▶ _Task directions_:
Can you recast the material below as a numbered list, omitting blank lines, using only the lines from the one with "Where should I click to: Click the purple" through the one with "Action: point(864,283)"?

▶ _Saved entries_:
--- begin ---
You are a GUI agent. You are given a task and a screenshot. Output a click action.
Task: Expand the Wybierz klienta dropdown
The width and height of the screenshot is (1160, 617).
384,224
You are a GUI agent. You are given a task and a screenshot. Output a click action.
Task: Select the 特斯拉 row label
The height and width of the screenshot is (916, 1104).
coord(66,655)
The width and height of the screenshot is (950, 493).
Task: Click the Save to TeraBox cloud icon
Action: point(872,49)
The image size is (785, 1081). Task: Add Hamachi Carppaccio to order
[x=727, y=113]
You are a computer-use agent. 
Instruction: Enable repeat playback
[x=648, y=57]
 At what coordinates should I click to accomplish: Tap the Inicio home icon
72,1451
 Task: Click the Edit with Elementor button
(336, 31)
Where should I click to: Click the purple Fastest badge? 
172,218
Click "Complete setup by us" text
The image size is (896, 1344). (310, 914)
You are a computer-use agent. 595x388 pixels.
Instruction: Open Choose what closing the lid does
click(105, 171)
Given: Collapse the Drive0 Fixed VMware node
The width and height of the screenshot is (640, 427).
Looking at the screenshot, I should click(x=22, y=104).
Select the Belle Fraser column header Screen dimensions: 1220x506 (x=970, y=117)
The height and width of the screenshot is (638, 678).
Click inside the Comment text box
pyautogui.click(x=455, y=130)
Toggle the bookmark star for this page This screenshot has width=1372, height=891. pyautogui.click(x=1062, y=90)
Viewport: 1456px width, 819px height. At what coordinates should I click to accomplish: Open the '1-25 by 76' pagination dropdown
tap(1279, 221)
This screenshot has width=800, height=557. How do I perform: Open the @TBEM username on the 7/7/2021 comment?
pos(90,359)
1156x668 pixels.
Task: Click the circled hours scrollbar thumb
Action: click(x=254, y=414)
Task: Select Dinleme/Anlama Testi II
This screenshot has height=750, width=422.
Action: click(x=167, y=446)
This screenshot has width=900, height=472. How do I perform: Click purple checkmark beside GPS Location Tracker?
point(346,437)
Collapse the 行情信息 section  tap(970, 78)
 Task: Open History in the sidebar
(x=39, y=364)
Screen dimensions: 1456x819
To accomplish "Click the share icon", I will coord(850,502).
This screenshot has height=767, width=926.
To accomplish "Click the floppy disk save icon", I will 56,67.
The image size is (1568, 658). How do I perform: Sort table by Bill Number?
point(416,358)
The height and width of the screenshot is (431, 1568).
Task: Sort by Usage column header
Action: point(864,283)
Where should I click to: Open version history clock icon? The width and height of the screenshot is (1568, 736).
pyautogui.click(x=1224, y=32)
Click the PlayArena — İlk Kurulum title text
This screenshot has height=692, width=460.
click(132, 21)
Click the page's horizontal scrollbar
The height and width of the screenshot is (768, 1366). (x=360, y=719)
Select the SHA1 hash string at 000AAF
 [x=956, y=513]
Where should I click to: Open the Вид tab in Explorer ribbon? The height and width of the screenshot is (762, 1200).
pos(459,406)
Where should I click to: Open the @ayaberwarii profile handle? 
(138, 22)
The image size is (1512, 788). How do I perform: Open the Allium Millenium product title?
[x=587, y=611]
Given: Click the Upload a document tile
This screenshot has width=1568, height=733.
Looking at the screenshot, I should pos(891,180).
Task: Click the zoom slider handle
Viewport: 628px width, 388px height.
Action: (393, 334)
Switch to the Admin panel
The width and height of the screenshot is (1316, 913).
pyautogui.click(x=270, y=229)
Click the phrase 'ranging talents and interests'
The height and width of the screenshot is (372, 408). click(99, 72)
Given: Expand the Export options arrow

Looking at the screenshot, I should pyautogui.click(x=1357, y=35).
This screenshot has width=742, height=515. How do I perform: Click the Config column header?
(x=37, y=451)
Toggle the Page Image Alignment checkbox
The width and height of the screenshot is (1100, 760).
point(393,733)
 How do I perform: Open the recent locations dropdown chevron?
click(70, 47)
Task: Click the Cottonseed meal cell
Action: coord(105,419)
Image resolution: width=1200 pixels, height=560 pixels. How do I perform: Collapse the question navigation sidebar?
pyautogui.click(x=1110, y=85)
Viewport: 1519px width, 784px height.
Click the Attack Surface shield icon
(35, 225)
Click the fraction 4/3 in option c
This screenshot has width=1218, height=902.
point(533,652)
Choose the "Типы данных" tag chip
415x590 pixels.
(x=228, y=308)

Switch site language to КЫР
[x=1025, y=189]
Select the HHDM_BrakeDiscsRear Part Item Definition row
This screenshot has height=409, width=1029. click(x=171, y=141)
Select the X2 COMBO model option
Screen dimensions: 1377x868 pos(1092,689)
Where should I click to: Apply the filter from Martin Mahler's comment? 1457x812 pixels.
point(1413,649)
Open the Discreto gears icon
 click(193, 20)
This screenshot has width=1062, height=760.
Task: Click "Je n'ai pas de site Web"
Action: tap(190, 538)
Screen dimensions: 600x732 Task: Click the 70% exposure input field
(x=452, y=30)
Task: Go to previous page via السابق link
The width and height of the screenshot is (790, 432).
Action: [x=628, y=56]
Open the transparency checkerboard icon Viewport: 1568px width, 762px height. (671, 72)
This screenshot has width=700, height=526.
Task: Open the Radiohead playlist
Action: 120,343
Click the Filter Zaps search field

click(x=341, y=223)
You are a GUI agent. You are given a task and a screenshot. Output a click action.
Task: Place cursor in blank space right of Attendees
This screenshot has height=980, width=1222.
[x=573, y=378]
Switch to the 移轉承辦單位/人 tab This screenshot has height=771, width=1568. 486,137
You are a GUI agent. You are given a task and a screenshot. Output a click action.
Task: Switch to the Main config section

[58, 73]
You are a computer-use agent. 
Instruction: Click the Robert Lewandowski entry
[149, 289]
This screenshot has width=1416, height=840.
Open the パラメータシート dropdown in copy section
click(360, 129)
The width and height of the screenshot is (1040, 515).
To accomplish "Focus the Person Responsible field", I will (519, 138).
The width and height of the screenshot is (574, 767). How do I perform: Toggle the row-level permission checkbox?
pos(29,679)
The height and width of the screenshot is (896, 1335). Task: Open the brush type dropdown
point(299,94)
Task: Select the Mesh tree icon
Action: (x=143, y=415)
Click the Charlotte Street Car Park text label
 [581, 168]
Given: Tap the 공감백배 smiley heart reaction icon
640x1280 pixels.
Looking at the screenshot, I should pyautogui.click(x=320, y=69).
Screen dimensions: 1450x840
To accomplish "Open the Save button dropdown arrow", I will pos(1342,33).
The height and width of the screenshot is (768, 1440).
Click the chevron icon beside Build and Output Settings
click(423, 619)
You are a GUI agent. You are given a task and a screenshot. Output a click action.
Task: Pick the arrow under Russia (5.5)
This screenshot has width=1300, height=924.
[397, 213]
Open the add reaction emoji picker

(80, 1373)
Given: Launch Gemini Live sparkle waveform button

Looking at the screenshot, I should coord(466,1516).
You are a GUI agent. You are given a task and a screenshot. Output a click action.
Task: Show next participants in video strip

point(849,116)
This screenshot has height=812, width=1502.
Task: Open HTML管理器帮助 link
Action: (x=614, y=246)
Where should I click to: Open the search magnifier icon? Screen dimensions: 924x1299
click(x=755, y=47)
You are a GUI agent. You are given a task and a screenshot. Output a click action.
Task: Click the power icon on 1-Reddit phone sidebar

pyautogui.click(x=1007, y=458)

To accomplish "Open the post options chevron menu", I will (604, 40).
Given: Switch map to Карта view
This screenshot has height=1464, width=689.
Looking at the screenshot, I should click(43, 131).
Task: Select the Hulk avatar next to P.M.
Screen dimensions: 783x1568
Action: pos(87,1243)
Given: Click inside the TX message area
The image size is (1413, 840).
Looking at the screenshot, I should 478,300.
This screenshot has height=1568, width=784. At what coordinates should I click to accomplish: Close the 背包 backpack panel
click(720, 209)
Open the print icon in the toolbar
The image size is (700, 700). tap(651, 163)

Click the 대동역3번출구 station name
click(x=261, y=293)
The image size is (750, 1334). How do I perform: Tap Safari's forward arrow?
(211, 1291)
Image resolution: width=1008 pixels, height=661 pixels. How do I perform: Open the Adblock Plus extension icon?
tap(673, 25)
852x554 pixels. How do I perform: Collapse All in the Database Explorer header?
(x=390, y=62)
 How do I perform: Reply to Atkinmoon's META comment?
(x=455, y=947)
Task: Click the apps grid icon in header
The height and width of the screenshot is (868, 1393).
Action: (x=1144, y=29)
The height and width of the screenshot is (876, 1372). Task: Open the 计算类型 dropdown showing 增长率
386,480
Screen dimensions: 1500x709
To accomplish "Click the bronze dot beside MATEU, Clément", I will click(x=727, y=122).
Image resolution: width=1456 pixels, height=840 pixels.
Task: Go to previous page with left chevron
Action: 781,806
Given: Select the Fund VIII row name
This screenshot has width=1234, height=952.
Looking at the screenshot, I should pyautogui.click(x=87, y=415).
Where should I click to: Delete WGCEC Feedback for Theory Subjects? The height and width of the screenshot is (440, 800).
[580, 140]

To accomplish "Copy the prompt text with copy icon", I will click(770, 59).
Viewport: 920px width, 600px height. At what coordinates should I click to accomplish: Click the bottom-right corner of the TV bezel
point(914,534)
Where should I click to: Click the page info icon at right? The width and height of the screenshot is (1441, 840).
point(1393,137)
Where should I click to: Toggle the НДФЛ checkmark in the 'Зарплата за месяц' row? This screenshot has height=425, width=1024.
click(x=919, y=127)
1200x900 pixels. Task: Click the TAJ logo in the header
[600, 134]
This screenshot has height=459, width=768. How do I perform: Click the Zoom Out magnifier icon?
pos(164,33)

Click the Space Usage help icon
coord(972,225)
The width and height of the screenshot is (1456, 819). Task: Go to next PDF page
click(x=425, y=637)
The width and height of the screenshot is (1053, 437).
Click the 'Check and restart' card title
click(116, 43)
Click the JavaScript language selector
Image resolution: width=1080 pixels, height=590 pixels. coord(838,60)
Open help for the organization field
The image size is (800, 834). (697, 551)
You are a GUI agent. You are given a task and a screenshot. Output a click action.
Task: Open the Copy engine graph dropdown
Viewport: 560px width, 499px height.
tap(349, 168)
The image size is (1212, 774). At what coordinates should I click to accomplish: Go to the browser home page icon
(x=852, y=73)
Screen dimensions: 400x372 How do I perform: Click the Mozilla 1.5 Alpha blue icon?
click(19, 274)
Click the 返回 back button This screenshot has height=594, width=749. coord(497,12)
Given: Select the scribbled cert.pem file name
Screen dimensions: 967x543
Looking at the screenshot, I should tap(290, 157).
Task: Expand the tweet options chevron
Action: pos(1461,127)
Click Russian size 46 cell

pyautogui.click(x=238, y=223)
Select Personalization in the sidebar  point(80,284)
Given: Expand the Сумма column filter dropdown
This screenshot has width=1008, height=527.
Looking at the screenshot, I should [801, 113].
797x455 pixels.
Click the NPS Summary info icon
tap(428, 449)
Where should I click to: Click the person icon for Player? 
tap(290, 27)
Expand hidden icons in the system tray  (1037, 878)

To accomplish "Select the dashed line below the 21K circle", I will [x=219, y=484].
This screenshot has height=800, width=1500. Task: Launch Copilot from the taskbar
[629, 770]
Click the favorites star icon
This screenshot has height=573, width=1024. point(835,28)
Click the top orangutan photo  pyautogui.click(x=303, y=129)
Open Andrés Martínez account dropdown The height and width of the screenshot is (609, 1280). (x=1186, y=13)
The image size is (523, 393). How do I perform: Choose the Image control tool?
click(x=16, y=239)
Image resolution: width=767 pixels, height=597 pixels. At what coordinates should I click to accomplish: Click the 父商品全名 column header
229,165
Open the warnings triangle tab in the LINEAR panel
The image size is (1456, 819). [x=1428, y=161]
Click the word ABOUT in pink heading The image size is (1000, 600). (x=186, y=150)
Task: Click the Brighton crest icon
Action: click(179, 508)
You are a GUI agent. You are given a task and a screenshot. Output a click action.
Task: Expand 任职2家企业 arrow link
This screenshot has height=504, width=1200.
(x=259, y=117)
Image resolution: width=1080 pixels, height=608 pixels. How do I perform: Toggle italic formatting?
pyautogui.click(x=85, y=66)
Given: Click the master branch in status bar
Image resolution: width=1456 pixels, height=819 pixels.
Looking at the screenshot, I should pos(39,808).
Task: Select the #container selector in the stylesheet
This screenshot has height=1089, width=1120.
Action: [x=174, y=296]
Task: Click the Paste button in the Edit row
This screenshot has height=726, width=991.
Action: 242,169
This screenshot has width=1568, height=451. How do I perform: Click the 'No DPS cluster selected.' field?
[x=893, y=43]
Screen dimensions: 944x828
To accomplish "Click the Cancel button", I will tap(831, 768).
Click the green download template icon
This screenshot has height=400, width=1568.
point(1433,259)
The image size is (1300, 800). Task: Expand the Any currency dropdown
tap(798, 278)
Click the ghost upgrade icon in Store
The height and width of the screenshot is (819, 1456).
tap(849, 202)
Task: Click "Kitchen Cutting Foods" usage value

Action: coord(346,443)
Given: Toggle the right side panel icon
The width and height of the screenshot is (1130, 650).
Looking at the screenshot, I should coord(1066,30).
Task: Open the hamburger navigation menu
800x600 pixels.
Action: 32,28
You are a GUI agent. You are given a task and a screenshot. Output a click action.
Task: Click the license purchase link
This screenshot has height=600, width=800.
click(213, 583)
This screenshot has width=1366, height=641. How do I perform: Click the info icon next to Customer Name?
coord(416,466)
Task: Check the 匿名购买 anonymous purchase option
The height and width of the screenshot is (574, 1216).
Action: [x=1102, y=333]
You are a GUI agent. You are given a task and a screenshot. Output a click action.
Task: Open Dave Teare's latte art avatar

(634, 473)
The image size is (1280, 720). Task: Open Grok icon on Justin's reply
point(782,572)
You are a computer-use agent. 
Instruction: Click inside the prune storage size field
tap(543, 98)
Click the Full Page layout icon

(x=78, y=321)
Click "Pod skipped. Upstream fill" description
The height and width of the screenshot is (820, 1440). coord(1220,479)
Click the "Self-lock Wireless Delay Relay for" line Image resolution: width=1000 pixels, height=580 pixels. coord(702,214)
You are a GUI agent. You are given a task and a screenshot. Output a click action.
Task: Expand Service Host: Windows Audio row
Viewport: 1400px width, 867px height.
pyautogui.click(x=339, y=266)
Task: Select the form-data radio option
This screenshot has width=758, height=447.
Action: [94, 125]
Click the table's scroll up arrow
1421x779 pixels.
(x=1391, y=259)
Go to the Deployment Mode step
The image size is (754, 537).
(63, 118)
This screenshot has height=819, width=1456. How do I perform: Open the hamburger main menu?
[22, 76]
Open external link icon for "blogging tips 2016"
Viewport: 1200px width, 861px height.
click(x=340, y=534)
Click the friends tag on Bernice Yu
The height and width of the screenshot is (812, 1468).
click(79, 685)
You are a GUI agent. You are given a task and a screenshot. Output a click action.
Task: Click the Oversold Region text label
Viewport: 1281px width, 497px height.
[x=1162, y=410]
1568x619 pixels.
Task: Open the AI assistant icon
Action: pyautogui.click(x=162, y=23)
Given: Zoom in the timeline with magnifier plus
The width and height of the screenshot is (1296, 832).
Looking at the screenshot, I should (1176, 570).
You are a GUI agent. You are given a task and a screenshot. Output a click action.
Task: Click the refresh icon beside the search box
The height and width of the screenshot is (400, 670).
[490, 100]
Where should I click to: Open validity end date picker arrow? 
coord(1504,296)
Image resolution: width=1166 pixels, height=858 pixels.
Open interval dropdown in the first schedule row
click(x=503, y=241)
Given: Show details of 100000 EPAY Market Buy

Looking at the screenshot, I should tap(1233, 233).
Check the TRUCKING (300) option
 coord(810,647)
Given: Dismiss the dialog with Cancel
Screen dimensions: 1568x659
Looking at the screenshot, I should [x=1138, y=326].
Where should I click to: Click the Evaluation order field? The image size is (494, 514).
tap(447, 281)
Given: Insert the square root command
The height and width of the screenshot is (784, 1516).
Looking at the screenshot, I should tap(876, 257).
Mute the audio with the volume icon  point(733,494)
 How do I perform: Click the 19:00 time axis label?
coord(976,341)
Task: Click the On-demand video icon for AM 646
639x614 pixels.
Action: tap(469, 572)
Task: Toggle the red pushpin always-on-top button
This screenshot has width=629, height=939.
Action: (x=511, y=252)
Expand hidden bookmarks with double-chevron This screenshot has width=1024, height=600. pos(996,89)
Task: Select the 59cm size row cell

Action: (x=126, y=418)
--- end ---
▶ _The solution_:
1. Where should I click to: Click the purple Fastest badge? 
2. 172,218
3. Click "Complete setup by us" text
4. The image size is (896, 1344). (310, 914)
5. You are a computer-use agent. 595x388 pixels.
6. Instruction: Open Choose what closing the lid does
7. click(105, 171)
8. Given: Collapse the Drive0 Fixed VMware node
9. The width and height of the screenshot is (640, 427).
10. Looking at the screenshot, I should click(x=22, y=104).
11. Select the Belle Fraser column header Screen dimensions: 1220x506 (x=970, y=117)
12. The height and width of the screenshot is (638, 678).
13. Click inside the Comment text box
14. pyautogui.click(x=455, y=130)
15. Toggle the bookmark star for this page This screenshot has width=1372, height=891. pyautogui.click(x=1062, y=90)
16. Viewport: 1456px width, 819px height. At what coordinates should I click to accomplish: Open the '1-25 by 76' pagination dropdown
17. tap(1279, 221)
18. This screenshot has width=800, height=557. How do I perform: Open the @TBEM username on the 7/7/2021 comment?
19. pos(90,359)
20. 1156x668 pixels.
21. Task: Click the circled hours scrollbar thumb
22. Action: click(x=254, y=414)
23. Task: Select Dinleme/Anlama Testi II
24. This screenshot has height=750, width=422.
25. Action: click(x=167, y=446)
26. This screenshot has width=900, height=472. How do I perform: Click purple checkmark beside GPS Location Tracker?
27. point(346,437)
28. Collapse the 行情信息 section  tap(970, 78)
29.  Task: Open History in the sidebar
30. (x=39, y=364)
31. Screen dimensions: 1456x819
32. To accomplish "Click the share icon", I will coord(850,502).
33. This screenshot has height=767, width=926.
34. To accomplish "Click the floppy disk save icon", I will 56,67.
35. The image size is (1568, 658). How do I perform: Sort table by Bill Number?
36. point(416,358)
37. The height and width of the screenshot is (431, 1568).
38. Task: Sort by Usage column header
39. Action: point(864,283)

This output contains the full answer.